Фома смотрел на Щурова и удивлялся. Это был совсем не тот старик, что недавно еще говорил словами прозорливца речи о дьяволе… И лицо и глаза у него тогда другие были, – а теперь он смотрел жестко, безжалостно, и на щеках, около ноздрей, жадно вздрагивали какие-то жилки. Фома видел, что, если не заплатить ему в срок, – он действительно тотчас же опорочит фирму протестом векселей…
– Что, видно, плохи дела-то? – усмехнулся Щуров. – Ну, говори начисто – где отцовы деньги рассыпал?
Фоме захотелось испытать старика.
– Дела не очень веселые… – сказал он, хмурясь, – поставок нет… задатков не получили… ну, и трудновато.
– Та-ак!.. Пособить, что ли?
– Сделайте милость… отсрочьте платежи-то, – попросил Фома, скромно опустив глаза.
– Мм… али из дружбы к отцу пособить? Пожалуй, пособлю…
– А на сколько времени отсрочите? – осведомился Фома.
– На полгода…
– Покорно благодарю…
– Не на чем… Одиннадцать тысяч шестьсот за тобой… Ты вот что: перепиши мне векселя на пятнадцать, уплати проценты с этой суммы вперед… а в обеспечение я с тебя закладную на две твои баржи возьму…
Фома встал со стула и, усмехаясь, проговорил:
– Завтра пришлите векселя… я их вам оплачу полностью…
Щуров тоже грузно поднялся со стула и, не спуская глаз под насмешливым взглядом Фомы, спокойно почесывая грудь, сказал:
– И так хорошо…
– Спасибо… за ласку!
– Не даешься ты… а то я бы тебя приласкал! – лениво проговорил старик, оскаливая зубы.
– Н-да! попадешь вам в руки…
– Тепло будет…
– Нагреете, что говорить…
– Ну, однако, паренек, будет! – сурово сказал Щуров. – Хоть ты и думаешь про себя, что неглуп… только рано это… Сыграл вничью, да уж и хвастаться стал!.. А ты у меня выиграй… тогда и пляши от радости… Прощай-ка… Да денежки завтра припаси…

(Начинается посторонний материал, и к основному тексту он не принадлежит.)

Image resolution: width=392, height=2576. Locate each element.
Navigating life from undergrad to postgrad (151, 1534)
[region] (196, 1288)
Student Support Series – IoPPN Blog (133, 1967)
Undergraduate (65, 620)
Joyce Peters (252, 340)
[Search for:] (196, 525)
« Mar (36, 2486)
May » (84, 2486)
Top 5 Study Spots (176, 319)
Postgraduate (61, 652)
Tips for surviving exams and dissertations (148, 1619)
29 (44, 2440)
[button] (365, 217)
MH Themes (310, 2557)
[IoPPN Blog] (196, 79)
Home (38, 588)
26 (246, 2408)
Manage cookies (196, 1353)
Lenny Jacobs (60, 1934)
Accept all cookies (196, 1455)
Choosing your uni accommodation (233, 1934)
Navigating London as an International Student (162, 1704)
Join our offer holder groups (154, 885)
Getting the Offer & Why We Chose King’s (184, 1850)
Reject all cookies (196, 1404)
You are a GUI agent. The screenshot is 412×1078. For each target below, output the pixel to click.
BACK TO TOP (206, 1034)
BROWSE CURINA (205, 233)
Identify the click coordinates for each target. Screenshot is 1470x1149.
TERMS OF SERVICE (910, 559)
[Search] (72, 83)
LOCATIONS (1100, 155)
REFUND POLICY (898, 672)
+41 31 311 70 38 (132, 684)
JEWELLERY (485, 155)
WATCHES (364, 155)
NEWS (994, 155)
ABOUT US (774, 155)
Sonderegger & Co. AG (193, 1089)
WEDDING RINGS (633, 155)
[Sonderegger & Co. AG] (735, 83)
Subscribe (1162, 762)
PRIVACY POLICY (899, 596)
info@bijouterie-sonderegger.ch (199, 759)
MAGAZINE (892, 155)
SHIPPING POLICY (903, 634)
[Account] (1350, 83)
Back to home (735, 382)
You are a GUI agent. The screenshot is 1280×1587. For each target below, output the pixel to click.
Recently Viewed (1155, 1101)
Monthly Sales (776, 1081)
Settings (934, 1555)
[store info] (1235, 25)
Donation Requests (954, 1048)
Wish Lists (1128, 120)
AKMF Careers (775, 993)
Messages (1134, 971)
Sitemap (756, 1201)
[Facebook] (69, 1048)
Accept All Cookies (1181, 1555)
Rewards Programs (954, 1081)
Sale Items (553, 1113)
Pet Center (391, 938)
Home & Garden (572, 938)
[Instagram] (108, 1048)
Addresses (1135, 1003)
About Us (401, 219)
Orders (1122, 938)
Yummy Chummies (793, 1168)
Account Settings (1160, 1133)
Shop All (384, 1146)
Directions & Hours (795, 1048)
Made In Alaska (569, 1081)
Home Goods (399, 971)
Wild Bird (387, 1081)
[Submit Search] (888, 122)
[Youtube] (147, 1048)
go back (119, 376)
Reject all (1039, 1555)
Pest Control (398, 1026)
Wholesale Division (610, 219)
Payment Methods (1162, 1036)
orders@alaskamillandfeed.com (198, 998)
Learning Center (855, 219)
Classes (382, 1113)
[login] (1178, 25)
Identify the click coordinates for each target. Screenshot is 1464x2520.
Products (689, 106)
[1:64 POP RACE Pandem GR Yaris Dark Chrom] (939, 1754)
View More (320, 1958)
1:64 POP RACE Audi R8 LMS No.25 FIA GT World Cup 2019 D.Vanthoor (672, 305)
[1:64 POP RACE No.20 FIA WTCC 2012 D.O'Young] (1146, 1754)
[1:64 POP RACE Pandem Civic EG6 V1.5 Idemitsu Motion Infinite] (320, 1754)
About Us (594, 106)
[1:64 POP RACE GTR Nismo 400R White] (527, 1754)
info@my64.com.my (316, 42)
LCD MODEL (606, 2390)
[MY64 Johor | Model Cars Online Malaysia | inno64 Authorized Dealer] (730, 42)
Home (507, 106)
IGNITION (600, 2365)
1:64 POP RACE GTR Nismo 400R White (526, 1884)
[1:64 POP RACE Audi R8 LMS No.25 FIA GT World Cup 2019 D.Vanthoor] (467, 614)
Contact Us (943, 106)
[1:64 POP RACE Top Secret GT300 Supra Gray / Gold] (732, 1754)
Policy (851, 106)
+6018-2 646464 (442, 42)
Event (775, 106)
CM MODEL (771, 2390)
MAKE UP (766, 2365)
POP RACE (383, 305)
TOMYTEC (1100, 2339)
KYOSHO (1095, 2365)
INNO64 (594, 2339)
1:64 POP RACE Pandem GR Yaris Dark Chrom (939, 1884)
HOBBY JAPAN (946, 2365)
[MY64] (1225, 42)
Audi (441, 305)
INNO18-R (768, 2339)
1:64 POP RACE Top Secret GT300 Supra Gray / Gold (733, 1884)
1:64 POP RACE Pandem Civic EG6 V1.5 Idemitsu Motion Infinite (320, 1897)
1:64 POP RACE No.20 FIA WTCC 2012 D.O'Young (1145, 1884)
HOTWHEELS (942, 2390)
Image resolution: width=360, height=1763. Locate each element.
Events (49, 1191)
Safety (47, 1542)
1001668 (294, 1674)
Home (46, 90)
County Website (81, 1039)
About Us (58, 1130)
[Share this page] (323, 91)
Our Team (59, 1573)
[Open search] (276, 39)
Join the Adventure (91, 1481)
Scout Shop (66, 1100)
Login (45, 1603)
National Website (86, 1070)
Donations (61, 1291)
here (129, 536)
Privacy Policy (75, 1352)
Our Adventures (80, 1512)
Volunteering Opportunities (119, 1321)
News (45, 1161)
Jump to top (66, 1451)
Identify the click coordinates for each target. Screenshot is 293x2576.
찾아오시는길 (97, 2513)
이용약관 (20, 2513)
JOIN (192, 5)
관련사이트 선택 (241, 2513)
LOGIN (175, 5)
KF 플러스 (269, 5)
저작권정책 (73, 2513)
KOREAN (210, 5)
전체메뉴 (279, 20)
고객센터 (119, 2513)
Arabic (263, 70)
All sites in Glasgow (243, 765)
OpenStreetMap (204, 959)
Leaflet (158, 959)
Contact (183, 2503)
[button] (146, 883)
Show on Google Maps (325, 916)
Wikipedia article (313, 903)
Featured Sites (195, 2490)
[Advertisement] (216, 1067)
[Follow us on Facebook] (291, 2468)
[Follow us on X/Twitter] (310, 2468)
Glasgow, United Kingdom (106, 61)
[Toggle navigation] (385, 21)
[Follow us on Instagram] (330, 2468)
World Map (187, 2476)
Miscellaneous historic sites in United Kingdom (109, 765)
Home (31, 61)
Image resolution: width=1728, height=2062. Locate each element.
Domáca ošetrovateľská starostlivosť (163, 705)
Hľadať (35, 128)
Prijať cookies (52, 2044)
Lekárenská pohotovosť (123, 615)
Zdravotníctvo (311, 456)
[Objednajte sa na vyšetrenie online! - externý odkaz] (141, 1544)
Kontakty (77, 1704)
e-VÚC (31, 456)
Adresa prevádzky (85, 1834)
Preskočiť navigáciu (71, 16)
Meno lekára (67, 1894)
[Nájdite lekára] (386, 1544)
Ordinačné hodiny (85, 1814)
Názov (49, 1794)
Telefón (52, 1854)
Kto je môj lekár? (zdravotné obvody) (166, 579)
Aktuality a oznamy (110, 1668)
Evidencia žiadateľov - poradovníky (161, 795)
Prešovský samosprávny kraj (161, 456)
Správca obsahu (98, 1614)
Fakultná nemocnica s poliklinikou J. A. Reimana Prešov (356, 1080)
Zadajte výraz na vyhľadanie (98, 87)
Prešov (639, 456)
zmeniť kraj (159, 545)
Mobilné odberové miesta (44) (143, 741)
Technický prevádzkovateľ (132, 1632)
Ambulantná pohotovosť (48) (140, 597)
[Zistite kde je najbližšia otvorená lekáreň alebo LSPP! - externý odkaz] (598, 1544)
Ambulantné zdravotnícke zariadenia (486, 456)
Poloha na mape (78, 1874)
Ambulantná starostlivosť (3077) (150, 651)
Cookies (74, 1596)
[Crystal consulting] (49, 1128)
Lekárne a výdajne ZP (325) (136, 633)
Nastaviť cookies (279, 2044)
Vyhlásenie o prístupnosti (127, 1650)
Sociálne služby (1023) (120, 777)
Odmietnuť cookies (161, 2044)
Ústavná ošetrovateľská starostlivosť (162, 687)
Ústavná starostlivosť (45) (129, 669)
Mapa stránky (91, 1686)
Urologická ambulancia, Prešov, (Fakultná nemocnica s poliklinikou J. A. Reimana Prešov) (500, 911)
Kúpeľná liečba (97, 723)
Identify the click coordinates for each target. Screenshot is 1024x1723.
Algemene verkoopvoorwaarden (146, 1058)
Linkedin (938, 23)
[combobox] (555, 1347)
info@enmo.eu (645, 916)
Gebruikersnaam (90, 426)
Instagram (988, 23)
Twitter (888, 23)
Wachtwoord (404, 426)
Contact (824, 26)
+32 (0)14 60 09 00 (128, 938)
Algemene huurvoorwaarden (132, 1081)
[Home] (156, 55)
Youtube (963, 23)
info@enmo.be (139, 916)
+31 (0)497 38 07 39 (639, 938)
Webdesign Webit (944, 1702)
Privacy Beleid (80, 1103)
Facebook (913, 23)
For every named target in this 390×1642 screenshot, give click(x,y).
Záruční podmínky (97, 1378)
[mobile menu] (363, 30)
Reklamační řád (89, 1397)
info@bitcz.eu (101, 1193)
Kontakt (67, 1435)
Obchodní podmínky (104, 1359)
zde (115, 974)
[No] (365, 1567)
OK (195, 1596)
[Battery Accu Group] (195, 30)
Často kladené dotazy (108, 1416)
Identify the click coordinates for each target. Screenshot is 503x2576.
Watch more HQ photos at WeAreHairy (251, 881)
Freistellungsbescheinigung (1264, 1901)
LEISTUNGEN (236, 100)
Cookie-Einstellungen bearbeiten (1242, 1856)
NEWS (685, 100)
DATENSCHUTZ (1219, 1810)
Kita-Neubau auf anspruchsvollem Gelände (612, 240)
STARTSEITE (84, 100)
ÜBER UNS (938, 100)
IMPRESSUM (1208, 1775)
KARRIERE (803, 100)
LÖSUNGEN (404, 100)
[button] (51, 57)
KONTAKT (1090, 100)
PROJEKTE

– Не беспокойтесь… Прощайте!
– С богом!
Выйдя за дверь номера, Фома услыхал, как старик зевнул протяжно и громко, а потом запел сиповатым басом:
– «Ми-ило-осердия двери отверзи нам… благословенная богородице…»
Фома унес с собой от старика двойственное чувство! Щуров и нравился ему, и в то же время был противен.
Он вспоминал речи старика о грехе, думал о силе веры его в милосердие бога, и – старик возбуждал в нем чувство, близкое к уважению.
«И этот тоже про жизнь говорит… и вот – грехи свои знает, а не плачется, не жалуется… Согрешил – подержу ответ… А та?..» – Он вспомнил о Медынской, и сердце его сжалось тоской. «А та – кается… не поймешь у ней – нарочно она или в самом деле у нее сердце болит…»
Фоме казалось, что он завидует Ананию, и парень поспешил напомнить себе попытки Щурова обобрать его. Это вызывало в нем отвращение к старику, он не мог примирить своих чувств и, недоумевая, усмехался.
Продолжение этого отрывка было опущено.